But she also sees the clear skin of heroism and sacrifice. The white of devotion. The gold of unconditional love. The gleam of loyalty and long silence. The high blue of indomitable strength.
Sutadra, she realizes, is a good man broken down, a man forced, time and again, to pitch his scruples against the unscalable walls of circumstance—forced. A man who erred for the sake of mad and overwhelming expediencies. A man besieged by history …
Regret. This is what drives him. This is what delivered him to the scalpers. The will to suffer for his sins …
And she loves him—this mute stranger! One cannot see as much as she sees and not feel love. She loves him the way one must love someone with such a tragic past. She knows as a lover knows, or a wife.
She knows he is damned.
He kicks against the mud of the stream, gazes with eyes pinned to sights unseen. He makes fish mouths, and she glimpses the arrow digging into the back of his throat. A small cry escapes him, the kind you would expect from a dying child or dog.
“Shhh …” she murmurs through burning lips.

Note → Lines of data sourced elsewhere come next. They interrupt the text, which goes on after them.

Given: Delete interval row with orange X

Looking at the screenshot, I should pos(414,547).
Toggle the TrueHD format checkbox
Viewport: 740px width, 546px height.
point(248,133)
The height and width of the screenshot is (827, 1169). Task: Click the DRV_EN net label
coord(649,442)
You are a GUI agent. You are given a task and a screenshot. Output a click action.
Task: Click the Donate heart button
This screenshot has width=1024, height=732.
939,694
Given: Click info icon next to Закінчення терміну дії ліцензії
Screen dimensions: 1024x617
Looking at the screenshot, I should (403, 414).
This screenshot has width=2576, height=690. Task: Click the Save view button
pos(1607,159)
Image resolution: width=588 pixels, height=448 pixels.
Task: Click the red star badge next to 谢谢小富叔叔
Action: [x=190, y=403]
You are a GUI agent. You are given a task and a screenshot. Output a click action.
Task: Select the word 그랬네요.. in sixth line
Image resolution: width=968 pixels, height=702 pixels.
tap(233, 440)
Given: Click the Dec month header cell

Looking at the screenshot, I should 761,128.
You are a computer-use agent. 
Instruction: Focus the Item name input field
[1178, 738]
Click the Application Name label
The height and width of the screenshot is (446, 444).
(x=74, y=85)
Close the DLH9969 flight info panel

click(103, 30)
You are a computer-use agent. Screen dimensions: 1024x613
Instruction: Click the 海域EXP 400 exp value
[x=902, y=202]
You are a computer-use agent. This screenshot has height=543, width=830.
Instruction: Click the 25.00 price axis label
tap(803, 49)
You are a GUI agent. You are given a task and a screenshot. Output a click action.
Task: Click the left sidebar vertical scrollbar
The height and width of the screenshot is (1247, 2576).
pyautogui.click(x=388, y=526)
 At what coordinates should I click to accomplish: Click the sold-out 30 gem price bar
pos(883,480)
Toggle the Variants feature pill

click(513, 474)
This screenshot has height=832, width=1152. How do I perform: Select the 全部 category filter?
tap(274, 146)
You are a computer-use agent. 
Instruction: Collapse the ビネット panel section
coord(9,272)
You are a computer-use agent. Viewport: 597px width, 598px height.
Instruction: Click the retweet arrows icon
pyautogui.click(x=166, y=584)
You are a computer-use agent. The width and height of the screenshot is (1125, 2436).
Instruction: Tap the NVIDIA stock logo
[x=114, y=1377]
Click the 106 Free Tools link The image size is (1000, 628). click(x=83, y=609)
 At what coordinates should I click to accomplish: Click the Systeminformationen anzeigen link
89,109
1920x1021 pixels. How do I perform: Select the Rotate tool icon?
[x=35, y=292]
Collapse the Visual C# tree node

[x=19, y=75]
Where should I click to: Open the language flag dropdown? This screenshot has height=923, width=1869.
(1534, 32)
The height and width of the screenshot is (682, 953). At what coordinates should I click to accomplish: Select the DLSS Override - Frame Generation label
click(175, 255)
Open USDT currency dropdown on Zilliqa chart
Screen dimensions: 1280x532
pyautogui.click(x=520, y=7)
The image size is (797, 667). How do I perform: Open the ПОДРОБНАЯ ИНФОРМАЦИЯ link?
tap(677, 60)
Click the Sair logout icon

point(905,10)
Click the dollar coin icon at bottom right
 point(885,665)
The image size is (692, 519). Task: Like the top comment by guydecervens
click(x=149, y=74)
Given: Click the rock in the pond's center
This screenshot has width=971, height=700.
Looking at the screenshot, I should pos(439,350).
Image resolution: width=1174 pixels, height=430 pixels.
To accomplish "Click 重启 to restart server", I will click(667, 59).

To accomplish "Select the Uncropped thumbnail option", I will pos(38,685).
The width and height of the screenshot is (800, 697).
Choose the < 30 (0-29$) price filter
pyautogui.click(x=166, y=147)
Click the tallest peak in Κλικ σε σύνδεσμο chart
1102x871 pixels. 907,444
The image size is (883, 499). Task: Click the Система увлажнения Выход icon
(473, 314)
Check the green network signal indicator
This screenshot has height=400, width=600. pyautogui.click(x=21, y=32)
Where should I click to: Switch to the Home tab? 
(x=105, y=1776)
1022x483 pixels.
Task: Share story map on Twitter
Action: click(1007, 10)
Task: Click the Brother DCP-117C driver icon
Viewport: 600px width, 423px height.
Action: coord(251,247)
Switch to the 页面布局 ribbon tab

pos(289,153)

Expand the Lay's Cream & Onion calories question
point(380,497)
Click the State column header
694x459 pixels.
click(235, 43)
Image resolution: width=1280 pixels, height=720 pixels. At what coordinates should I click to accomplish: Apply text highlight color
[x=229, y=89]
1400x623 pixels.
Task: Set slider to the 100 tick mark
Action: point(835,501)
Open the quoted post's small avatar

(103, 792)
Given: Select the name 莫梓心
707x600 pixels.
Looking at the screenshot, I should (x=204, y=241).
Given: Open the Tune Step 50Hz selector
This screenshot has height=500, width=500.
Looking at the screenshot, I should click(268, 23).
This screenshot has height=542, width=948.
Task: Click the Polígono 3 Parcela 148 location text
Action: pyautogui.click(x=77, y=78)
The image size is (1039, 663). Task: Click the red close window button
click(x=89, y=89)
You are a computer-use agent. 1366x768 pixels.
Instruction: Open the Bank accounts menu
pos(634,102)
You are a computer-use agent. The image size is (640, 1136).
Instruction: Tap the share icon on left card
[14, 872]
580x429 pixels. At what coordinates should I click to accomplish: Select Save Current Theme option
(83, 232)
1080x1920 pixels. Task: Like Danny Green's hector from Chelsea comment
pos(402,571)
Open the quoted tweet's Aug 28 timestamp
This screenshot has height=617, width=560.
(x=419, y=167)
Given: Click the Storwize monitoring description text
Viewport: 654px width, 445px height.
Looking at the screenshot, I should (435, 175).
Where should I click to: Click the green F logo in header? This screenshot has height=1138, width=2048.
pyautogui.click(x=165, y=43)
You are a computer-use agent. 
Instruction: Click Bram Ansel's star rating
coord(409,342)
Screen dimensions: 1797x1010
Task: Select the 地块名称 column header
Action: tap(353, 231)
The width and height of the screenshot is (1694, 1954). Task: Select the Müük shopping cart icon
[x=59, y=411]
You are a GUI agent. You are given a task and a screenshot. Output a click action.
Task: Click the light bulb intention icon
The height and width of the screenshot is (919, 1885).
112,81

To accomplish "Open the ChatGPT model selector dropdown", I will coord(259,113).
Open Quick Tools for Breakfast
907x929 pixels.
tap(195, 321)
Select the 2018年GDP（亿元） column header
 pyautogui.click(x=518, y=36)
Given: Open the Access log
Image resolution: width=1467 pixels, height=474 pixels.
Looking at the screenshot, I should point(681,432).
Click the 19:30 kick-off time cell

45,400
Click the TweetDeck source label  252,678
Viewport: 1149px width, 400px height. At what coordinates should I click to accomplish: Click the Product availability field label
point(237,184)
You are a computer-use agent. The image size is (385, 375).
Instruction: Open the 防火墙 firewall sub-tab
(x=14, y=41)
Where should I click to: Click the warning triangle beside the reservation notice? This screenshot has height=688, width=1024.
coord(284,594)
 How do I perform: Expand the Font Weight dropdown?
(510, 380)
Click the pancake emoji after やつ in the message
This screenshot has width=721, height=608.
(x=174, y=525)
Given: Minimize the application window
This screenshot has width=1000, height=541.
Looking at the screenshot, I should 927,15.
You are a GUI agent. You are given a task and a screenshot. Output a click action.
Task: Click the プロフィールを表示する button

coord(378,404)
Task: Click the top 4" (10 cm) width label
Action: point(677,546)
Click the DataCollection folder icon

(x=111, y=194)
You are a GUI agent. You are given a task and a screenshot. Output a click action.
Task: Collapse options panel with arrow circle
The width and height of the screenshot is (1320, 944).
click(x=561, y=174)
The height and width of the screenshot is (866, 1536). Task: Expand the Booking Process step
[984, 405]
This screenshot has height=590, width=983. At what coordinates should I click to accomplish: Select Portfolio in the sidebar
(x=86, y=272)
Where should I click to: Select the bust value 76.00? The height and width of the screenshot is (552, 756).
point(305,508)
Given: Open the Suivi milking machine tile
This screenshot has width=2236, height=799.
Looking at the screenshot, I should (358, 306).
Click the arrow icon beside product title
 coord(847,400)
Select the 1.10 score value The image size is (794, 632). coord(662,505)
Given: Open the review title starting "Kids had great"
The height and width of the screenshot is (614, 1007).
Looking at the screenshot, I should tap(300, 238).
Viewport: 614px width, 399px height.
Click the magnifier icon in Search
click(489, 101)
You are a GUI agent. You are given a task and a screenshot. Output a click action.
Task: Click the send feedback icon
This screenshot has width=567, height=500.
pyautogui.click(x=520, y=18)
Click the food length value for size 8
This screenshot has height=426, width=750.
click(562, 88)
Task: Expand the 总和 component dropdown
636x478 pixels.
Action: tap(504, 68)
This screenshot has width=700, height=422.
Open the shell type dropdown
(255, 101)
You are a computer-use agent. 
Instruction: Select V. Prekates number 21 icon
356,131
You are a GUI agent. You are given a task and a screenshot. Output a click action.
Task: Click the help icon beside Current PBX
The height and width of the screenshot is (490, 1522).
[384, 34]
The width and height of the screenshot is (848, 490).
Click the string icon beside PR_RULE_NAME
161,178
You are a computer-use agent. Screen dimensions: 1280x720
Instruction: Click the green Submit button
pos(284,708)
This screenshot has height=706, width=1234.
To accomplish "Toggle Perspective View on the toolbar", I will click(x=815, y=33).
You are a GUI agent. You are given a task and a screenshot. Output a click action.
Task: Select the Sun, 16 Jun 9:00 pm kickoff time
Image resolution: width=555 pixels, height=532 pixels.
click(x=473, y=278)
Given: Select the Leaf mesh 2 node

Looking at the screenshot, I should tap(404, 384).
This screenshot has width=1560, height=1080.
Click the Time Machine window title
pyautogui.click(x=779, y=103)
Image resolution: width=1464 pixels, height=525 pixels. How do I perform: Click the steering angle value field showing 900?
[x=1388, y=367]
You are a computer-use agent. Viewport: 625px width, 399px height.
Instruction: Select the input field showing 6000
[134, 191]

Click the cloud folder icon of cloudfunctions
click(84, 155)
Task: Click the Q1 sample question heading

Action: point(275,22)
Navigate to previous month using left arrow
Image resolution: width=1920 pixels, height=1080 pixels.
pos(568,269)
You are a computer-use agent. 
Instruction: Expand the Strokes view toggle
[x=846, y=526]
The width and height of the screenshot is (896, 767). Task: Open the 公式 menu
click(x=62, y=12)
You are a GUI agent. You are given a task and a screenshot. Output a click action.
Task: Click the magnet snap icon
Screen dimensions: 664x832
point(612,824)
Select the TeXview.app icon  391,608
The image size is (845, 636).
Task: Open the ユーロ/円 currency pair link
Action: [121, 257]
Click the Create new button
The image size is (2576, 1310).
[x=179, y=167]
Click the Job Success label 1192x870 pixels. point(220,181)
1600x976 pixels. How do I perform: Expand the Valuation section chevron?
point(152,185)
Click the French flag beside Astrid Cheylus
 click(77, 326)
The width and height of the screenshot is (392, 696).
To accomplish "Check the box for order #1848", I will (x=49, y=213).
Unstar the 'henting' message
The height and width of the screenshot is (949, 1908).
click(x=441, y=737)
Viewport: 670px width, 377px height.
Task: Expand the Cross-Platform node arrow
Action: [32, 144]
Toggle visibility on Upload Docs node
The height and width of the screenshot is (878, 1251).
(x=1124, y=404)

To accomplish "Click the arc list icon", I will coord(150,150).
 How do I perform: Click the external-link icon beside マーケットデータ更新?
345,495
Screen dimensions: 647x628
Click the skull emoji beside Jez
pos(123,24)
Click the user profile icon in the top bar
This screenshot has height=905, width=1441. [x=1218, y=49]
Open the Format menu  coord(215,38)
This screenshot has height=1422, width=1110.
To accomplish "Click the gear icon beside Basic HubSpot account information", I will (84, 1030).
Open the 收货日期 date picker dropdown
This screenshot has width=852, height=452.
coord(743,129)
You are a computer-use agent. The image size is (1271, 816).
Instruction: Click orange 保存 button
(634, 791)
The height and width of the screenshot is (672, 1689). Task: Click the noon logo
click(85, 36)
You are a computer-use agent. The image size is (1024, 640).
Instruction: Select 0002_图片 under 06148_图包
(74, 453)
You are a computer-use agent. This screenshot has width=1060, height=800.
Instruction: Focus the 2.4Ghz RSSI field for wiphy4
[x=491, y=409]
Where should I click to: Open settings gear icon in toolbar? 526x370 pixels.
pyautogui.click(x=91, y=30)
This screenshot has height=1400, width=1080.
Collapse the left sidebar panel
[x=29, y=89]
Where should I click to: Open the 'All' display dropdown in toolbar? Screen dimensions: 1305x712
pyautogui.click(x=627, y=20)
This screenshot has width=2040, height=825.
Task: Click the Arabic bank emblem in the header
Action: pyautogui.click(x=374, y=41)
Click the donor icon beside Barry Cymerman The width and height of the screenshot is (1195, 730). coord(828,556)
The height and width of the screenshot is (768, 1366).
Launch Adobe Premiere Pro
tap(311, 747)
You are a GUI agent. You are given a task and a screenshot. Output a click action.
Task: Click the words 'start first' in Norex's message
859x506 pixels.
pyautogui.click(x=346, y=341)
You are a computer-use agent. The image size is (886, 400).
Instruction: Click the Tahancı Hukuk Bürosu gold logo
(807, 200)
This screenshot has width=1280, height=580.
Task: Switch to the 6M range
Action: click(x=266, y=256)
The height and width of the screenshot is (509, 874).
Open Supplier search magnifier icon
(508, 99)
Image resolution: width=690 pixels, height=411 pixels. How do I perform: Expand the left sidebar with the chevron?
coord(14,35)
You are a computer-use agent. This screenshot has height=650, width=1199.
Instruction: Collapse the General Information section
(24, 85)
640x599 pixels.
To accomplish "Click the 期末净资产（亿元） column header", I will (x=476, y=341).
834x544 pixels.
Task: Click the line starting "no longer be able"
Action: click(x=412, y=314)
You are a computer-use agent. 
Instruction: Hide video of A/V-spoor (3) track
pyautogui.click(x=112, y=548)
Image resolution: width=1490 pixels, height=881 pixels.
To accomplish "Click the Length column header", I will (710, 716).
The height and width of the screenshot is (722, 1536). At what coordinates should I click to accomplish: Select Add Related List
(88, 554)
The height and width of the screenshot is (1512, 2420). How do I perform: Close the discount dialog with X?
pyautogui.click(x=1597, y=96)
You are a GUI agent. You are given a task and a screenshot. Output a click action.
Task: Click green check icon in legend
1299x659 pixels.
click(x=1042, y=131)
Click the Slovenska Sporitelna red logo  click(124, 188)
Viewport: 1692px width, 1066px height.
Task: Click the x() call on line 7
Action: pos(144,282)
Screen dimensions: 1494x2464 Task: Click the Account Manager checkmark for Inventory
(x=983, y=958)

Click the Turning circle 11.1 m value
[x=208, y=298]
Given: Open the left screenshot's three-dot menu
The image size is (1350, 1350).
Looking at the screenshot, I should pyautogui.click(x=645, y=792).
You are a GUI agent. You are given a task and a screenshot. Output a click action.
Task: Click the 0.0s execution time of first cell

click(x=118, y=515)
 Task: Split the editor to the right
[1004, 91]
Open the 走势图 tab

She’s been weeping. “Paradise,” she lies. “Paradise awaits you …”
But a shadow has fallen across them, a darker gloom. The Captain—she knows this without looking. Even as she turns her face up, the Judging Eye closes, but still she glimpses blasted back, coal-orange eyes leering from a charred face …
He raises his boot and kicks the arrow down. Wood popping in meat. Sutadra’s body jerks, flutters like a thread in the wind.
“You rot where you fall,” the Captain says with a queer and menacing determination.
Mimara cannot breathe. There is a softness in the Kianene’s passing, a sense of fire passing into powdery ash. She raises numb fingers to brush the bootprint from the dead man’s nose and beard but cannot bring herself to touch the greying skin.
“Weakness!” the Captain screams at the others. “The Stone Hags struck because they could smell our weakness! No more! No more wallowing! No more womanish regret! This is a slog!”
“The Slog of Slogs!” Sarl screeches out, chortling.
“And I am the Rule of Rules,” the Captain grates.
Xonghis altered their course, leading them away from the Stone Hags and their flight. They left Sutadra behind them, sprawled across the muck, the broken arrow jutting like a thumb from his swelling face. Scalpers lie where they fall—such was the Rule. The cyclopean trunks were not long in obscuring him.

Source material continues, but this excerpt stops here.